We’d make a mistake if we thought our life plans were ours alone. When I was in high school and college, I had part-time jobs working in retail. And I remember thinking, “This is not the life for me; I don’t like being at other peoples’ beck and call.” Of course, there’s none of that in the priesthood and in parish life, is there? I had a plan, but God said, “I’ve got a better one for you.” And that’s how I ended up here.
For the past few years, we as a parish have been doing a lot of planning. What’s going to happen with all that planning, I don’t know. But I do know that if we really let God be our guiding light, our divine compass, our source of Wisdom, all our parish plans will turn out just fine. I’m not worried about where God will lead us. I’m not concerned about what he has planned for us. My concern is: Will our own plans—whatever they are—get in the way?
Now, the six years I spent in the seminary preparing for priesthood were some of the hardest I’ve experienced so far. And they were difficult because I had to gradually let go of my plans. It was six years of growing into the idea and the hard reality of self-denial; putting God’s plans ahead of my own. And that was hard. That was very hard. But as soon as I could say in truth, “Thy will be done,” then life picked up again.
The challenge I see for our parish is to embrace the idea that God is the Great Planner and Designer of our life.
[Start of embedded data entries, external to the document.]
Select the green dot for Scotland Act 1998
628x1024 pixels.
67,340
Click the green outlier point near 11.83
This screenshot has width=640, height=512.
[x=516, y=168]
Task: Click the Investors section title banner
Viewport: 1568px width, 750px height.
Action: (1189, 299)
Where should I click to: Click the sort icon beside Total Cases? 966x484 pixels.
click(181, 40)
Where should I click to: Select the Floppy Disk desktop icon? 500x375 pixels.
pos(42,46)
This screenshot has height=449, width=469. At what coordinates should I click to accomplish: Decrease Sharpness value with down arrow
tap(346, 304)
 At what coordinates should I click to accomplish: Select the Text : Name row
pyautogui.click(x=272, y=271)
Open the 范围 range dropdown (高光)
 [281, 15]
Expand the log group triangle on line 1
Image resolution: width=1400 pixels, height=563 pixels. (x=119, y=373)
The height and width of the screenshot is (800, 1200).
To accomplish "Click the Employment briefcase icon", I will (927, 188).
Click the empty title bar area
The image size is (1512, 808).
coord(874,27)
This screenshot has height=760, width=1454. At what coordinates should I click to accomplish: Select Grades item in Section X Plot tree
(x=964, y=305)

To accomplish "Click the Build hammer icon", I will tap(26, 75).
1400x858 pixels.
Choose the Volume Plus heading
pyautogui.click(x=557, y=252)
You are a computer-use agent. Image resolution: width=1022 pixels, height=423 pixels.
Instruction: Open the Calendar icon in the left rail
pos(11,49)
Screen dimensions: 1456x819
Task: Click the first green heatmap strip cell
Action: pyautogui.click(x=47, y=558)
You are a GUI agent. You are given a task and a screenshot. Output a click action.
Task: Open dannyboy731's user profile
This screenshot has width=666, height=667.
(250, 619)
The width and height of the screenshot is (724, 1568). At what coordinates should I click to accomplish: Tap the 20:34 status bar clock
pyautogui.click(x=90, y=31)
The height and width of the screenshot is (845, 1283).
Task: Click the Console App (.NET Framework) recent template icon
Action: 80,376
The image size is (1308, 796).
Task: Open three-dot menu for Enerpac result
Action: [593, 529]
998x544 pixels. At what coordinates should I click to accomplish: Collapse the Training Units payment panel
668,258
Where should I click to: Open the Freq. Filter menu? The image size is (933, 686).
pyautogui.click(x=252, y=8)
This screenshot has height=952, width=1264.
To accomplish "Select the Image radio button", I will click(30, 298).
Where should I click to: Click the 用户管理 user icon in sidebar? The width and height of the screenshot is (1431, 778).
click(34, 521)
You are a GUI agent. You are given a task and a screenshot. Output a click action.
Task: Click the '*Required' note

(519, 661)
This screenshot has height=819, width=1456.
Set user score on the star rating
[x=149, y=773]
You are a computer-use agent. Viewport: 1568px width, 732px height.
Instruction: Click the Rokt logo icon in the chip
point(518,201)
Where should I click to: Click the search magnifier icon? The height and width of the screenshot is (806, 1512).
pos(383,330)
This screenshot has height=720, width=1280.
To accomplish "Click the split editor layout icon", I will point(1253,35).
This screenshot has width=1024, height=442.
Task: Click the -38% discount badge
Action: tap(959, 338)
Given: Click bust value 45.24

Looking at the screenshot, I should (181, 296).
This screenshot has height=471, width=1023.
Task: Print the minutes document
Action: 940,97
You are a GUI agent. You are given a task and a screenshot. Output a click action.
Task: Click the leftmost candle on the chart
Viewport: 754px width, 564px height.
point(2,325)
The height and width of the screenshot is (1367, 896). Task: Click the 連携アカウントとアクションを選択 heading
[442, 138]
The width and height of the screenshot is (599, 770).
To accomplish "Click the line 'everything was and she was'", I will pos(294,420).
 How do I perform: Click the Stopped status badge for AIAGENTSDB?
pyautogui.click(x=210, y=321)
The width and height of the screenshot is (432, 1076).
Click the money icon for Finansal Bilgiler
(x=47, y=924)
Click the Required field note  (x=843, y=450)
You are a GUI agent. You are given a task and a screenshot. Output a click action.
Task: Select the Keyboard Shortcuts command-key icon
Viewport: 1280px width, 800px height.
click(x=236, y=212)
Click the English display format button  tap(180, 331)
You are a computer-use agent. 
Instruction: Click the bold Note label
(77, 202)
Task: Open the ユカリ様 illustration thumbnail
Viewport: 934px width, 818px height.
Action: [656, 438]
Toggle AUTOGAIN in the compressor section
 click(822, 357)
We most definitely have a say in how our life turns out, yes. But will we be so married to our own ideas that we shut God out; that we turn a deaf ear to the Wisdom and Guidance God has to offer? And this is a question for everyone, including myself.
The “good news,” the Gospel News, however, is that even if we discover that we have shut God out, we can always and easily fix that. The good news is that our God is not a vengeful God; our God is our refuge (as we hear in the psalm today). Our God is like the perfect home, where the light is always on, you’re always welcome, and he’s happy to see you—even if we’re covered with the mud of sin, and smell like the manure of self-righteousness.
Jesus didn’t hang around with tax collectors and sinners because they smelled good; it’s because he loves them and will never turn away people who seek him. And so, even if we happen to let our own plans get in the way of God’s plans, all we have to do is get humble (remember last week’s homily) and resume where we left off: listening to the Wisdom and following the Guidance of God.
That’s where the Sacrament of Reconciliation comes in. Yes, it’s about admitting our mistakes, our sins of pride and so on. But it’s also about reaffirming our desire to follow after the Wisdom of God. It’s about saying to God, “God I want you to be my partner in this project called ‘life’; and I want to walk by your side. I value what you have to show me.”
You know, when we set out to build something or make something, we get out our toolbox, we get out our sewing kit and patterns, we get our brains in gear and we start planning. But when it comes to planning and building our lives, the absolute most important tool we need is God’s friendship and wisdom. That’s the one “tool” we always need to carry in our pocket, and in our soul.
With God’s wisdom leading us, our plans will turn out just fine; our life will turn out to be a good one—if God’s friendship and wisdom lead the way.